Kiedy Osobita miała lat dwadzieścia młodzieńcy przybywali z wielu plemion aby namówić ją do małżeństwa. Jako że Smok i Magura już odeszli z tego świata, opiekę nad rodziną sprawował Hawrań, który zawsze radził się swych braci i słuchał woli siostry. Tak więc każdy młodzieniec został odrzucony, Osobita bowiem miała sen, że przybędzie po nią potężny książę z północy. 

Obawy braci były uzasadnione, gdyż ludy te słynęły z barbarzyństwa i często na morzach atakowali rybaków Hawrania, tak że sam Giewont musiał interweniować.

Plemionami owymi, rządził silny i bezlitosny Król Mróz wraz ze swoją siostrą Zimą, piękną lecz ustępującą urodzie Osobicie. Król dowiedział się o niezwykłej urodzie dziewczyny i całym sercem zapragnął ją mieć tylko dla siebie, zazdrosna Zima pragnąć być jedyną najpiękniejszą panną pragnęła wspomóc brata, by Osobita za mąż wyszła i nie stanowiła dla niej konkurencji.

Radzili tak przez lata, próbując najróżniejszymi sztuczkami, porwać piękną dziewczynę, lecz zawsze w porę zjawiał się Giewont, ratując swoją siostrę. W końcu Mróz i Zima wpadli na pomysł aby podbić serce Giewonta i wykorzystując swą moc zamrozić go na wieki. I tak Zima wyruszyła w podróż na południe gdzie miała się spotkać z niepokonanym rycerzem. 

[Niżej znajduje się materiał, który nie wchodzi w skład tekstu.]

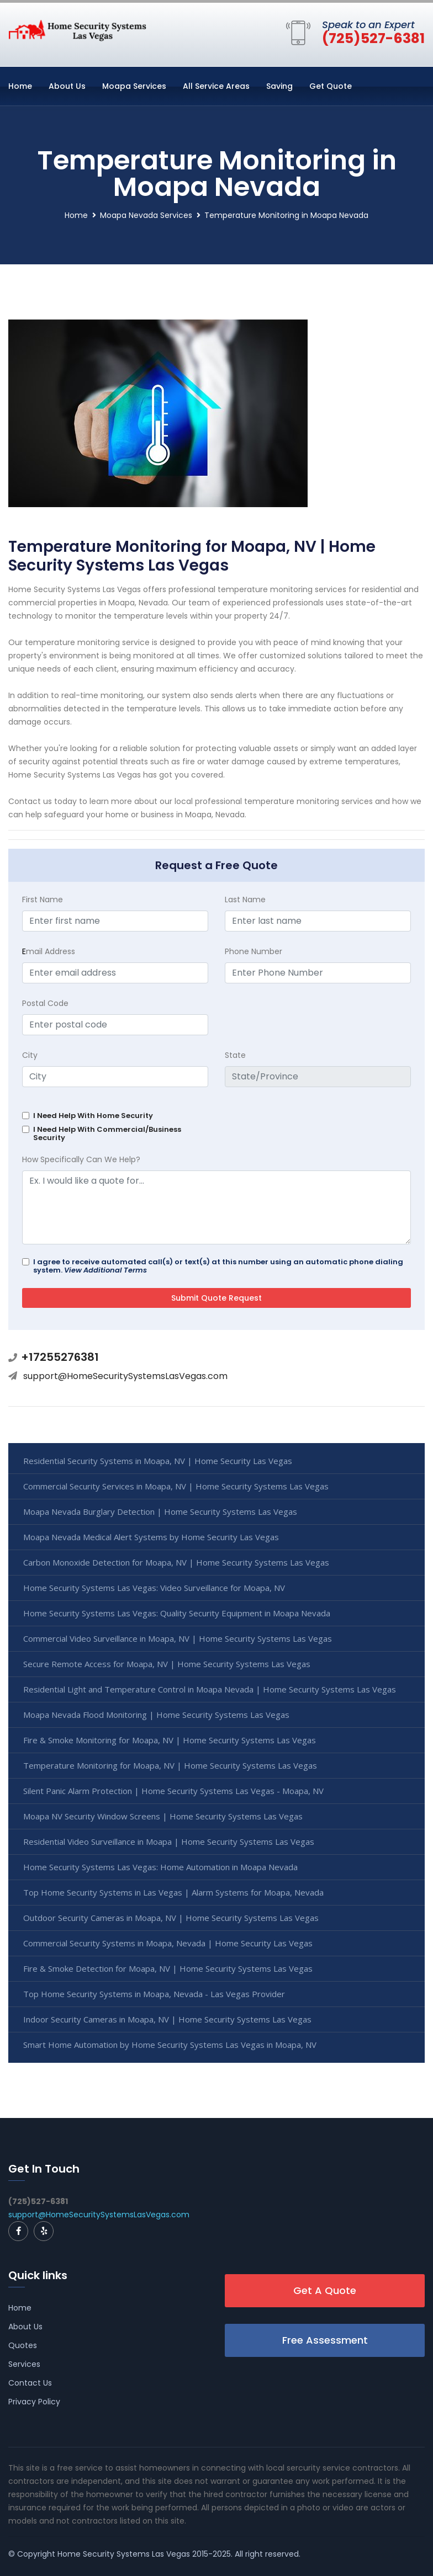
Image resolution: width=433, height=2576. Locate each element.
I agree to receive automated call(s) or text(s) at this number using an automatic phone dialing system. (218, 1266)
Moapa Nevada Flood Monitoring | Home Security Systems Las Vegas (156, 1714)
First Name (42, 899)
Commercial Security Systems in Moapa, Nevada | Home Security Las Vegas (168, 1943)
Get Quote (330, 86)
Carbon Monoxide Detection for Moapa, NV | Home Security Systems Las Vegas (176, 1562)
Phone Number (253, 951)
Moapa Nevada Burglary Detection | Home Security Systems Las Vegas (160, 1511)
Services (24, 2364)
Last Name (245, 899)
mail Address (48, 951)
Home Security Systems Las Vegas (123, 2553)
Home (20, 86)
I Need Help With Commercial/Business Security (107, 1133)
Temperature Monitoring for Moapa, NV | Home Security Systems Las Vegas (170, 1765)
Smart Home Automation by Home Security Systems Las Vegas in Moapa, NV (169, 2044)
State (235, 1055)
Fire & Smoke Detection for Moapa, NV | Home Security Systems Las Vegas (168, 1968)
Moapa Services (134, 86)
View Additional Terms (105, 1270)
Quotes (22, 2345)
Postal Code (45, 1003)
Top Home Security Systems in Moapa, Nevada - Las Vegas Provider (154, 1993)
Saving (279, 86)
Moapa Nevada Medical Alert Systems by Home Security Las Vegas (151, 1536)
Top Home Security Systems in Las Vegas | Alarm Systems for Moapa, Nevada (173, 1892)
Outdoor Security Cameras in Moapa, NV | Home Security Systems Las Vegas (171, 1917)
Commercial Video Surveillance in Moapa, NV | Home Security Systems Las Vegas (177, 1638)
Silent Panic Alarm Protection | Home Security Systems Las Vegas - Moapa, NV (173, 1790)
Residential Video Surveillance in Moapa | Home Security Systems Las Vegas (168, 1841)
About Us (67, 86)
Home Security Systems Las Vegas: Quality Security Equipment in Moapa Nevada (176, 1613)
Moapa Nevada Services (146, 215)
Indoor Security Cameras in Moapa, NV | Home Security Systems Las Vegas (167, 2019)
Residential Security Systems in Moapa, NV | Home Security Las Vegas (157, 1460)
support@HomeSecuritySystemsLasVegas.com (125, 1376)
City (30, 1055)
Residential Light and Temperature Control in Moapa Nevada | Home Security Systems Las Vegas (209, 1689)
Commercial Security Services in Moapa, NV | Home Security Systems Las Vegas (176, 1486)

Udając dziewczynę w kłopotach, Zima krzyczała o ratunek. Giewont który był nieopodal w swej rycerskości rzucił się by jej pomóc. Od tamtej pory spotykali się często, spędzając ze sobą dużo czasu, aż serce Giewonta zapałało wielką miłością do Zimy. Ruszyli razem w podróż po puszczy i kiedy sen ich zmorzył, Mróz zaatakował Giewonta zamrażając go na wieki. A wtedy serce Zimy żałośnie zapłakało, odkryła wówczas że pokochała dzielnego rycerza, tak bardzo że postanowiła po wieki z nim zostać, okrywając siebie i jego śnieżnym puchem. Osobita zasmucona utratą brata odmówiła małżeństwa Mrozowi, który w zemście co roku nawiedza jej krainę.  A Giewont otulony Zimą spokojnie spogląda na Zakopane.